Juan Jacobo Muñoz Lemus
Tarde o temprano la necesidad de algo va a alcanzarme; solo me queda estar preparado para enfrentarla, sin perder el piso.
Hace poco caminaba por la calle y tenía hambre. Pasé por un puesto de tacos, de esos que despiden un olor que alcanza a llegar, como diría mi abuela, hasta el sentido. Quise parar y comer alguno, atender la apetencia y de paso verme urbano; no es difícil que me posea el demonio del exhibicionismo. Al final no lo hice porque empecé a pensar.
Se me ocurrió pensar en el nombre del animal que había puesto la carne que ahí se cocinaba. Pero no un nombre genérico, sino el de pila; estaba seguro que en aquella plancha ardiente, yacían los restos de un perro, a lo mejor uno que algún niño extrañaba.
¿Hice bien o hice mal en no comer? En este caso no importa; pero en otros, debo zangolotear mi cabeza para resetearme y no caer en abismos de duda narcisista. Me refiero a la duda caprichosa, no hablo de la duda filosófica y científica, que son las que cualquier fe ciega rechaza.
Así me pasa, y sin importar qué, termino actuando sin cuidado, sin norma y sin razón. Mi mente tiene la capacidad de hacer que las cosas pierdan su figura y propiedades mediante alguna deformación catatímica, dependiendo del ánimo que tenga. A veces creo que gano y otras que pierdo, y con frecuencia no sé distinguir quién está mejor, entre el que ganando pierde y el que perdiendo gana.

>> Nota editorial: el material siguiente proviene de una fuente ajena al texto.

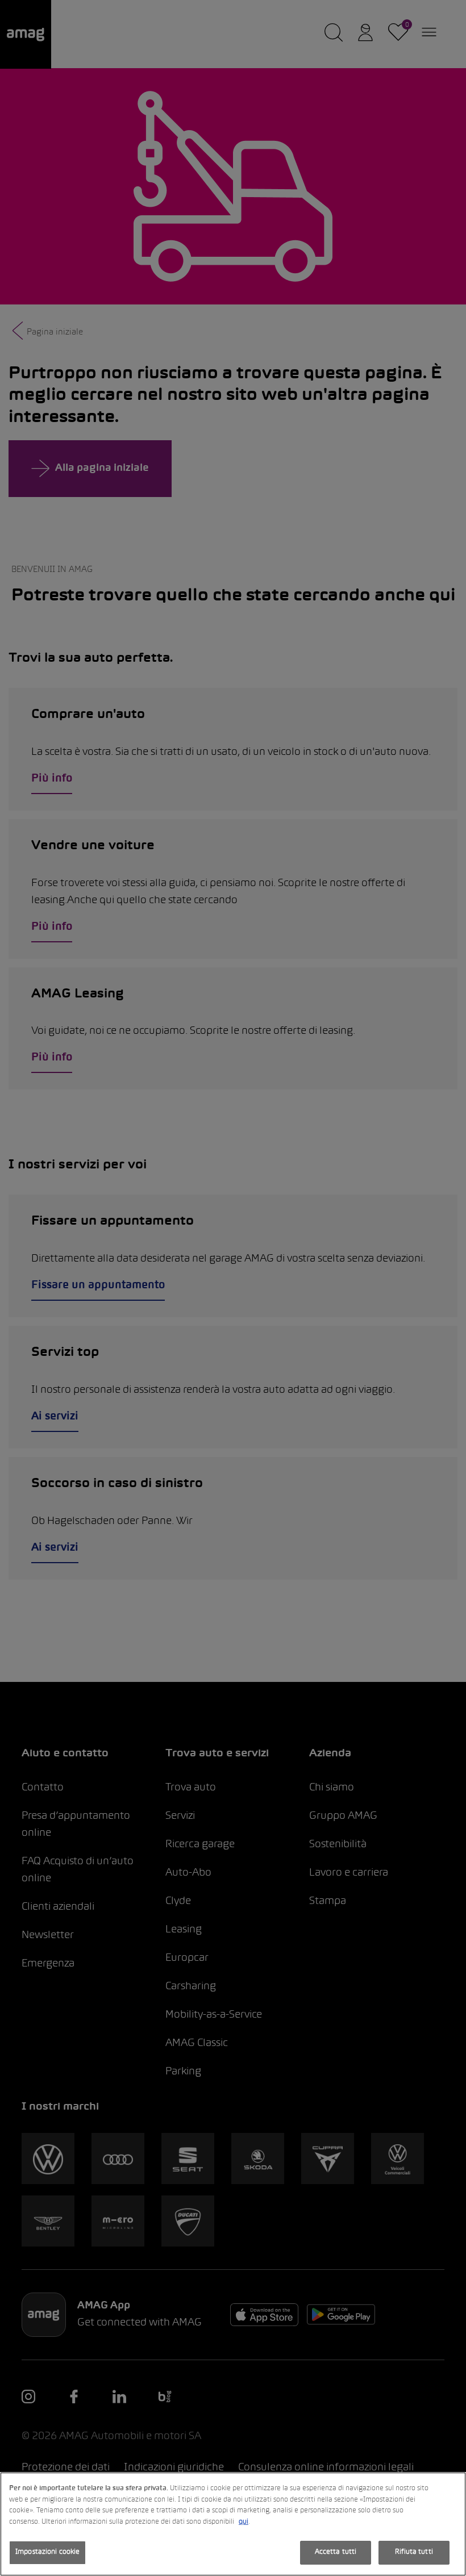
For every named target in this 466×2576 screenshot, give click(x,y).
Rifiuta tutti (414, 2552)
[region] (233, 2524)
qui (243, 2522)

Es evidente que todo tiene que ver con las emociones y la sobrevaloración que estas le inyectan al pensamiento, que no hace más que darles gusto. Si no me encuentro estable me comporto como un niño egocentrado que niega la realidad, busca dependencias por sentirse desprotegido y se refugia en la fantasía.
Lo de los tacos puede ser hasta chistoso, pero el mismo mecanismo aplicado a cualquier cosa puede tornarse peligroso. Como dijo el economista político Stuart Chase, “para quienes creen, ninguna prueba es necesaria y, para quienes no creen, ninguna prueba es suficiente”. Depende de las creencias que tengamos y también de lo punitivo que sea el ambiente en que vivimos, pues de todos es sabido que quien pone en duda lo que decide y ordena un inquisidor, será perseguido como hereje.
Estoy un poco cansado de la inteligencia humana despiadada. Todos queremos tener razón y llevar las cosas a nuestro gusto. Nadie es neutral, de todo queremos opinar con suficiencia. Ser neutral no significa carecer de opinión o no tener alguna acción. Es no tener una predisposición, y estar atento a la verdad.
El caso es que a veces quiero pelear, pero la realidad y alguna fuerza interior me dicen que no lo haga. No importa si soy capaz de golpear; si no debo hacerlo, trato de dejar que pase. No quiere decir que me rinda, tampoco que haya perdido, solamente significa que hay que dejar pasar y seguir adelante. Herman Hesse dijo alguna vez: “Algunos creemos que aferrarnos nos hace fuertes, pero a veces es soltarnos lo que nos fortalece”. Tal vez sea esa, una forma de la piedad.
Recuerdo al maestro que me hizo saber de la ataraxia. Solía decir que era la capacidad de ser imperturbable, y de experimentar el gozo y la felicidad pasivos y detenidos en la contemplación de la verdad natural y la vida sencilla. Un estado de ánimo y una actitud filosófica derivada del estoicismo. Se lo oí decir hace más de treinta años y sigo viviendo dificultades para entenderlo en mí. Creo que no podría transmitirlo a nadie. Uno no puede transmitir sus convicciones como tales, el proceso es algo íntimo.
Sabedor de lo anterior y de que la letra con sangre entra, me atrevo a cerrar con una frase de la psicoanalista Melanie Klein: “El equilibrio no significa evitar conflictos. Implica la fuerza para tolerar emociones dolorosas y poder manejarlas”.